WHAT YOU HAVE TO DO
Copy the lines below exactly, starting at the one with "[Electronic Edge Finder" and ending at the one with "Shipping (37, 1023)", and leave out any picture.

[Saved entries]
__________

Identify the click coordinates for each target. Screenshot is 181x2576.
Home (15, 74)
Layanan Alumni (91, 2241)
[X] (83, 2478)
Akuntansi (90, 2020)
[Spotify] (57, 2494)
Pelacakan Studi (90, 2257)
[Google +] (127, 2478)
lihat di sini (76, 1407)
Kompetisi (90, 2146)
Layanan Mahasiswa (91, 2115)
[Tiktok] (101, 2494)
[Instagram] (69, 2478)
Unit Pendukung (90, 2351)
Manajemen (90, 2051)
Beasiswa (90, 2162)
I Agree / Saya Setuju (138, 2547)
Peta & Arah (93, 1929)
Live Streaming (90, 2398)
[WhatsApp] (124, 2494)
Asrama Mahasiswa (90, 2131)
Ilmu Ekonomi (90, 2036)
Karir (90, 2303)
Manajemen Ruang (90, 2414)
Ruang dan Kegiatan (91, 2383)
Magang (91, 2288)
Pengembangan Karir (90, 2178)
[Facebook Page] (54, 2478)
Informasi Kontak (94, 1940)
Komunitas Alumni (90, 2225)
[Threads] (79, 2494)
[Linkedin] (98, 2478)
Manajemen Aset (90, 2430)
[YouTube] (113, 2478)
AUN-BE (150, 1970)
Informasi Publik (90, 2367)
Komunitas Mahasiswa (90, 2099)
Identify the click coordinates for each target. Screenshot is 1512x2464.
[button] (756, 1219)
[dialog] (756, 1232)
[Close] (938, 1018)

__________

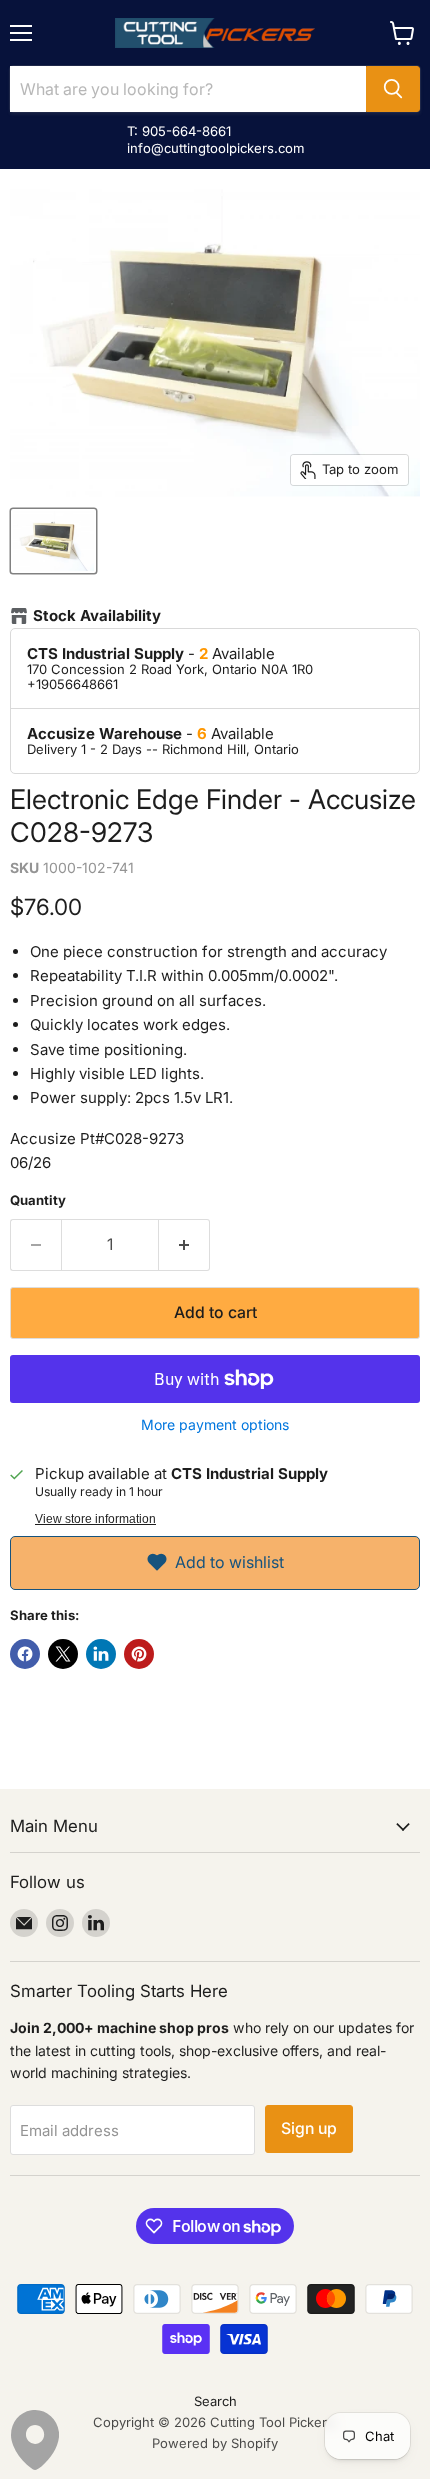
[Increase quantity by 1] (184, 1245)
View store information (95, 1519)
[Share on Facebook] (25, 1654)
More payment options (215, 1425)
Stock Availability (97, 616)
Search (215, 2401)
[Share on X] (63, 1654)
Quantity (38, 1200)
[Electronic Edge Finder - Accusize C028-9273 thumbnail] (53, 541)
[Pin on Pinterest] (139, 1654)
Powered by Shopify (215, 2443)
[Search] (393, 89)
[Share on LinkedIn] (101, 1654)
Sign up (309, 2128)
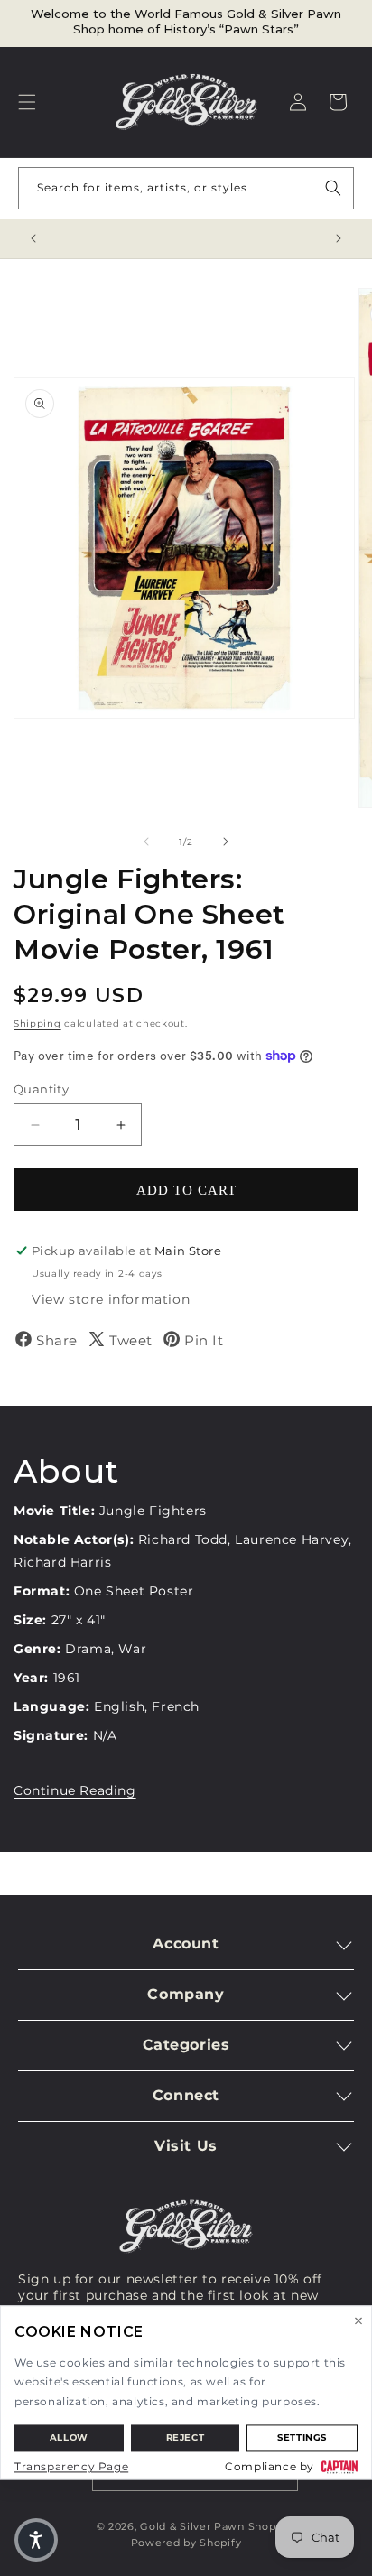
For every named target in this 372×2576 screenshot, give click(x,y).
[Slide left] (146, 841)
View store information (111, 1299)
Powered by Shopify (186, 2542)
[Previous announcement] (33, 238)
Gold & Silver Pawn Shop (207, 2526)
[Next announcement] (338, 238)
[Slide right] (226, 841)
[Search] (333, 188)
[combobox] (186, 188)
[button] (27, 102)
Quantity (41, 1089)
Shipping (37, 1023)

__________

RESPONSE FOR THIS EXERCISE
[Electronic Edge Finder - Accusize C028-9273 thumbnail] (53, 541)
[Pin on Pinterest] (139, 1654)
Powered by Shopify (215, 2443)
[Search] (393, 89)
[Share on LinkedIn] (101, 1654)
Sign up (309, 2128)
For every named target in this 372×2576 screenshot, give click(x,y).
[Slide left] (146, 841)
View store information (111, 1299)
Powered by Shopify (186, 2542)
[Previous announcement] (33, 238)
Gold & Silver Pawn Shop (207, 2526)
[Next announcement] (338, 238)
[Slide right] (226, 841)
[Search] (333, 188)
[combobox] (186, 188)
[button] (27, 102)
Quantity (41, 1089)
Shipping (37, 1023)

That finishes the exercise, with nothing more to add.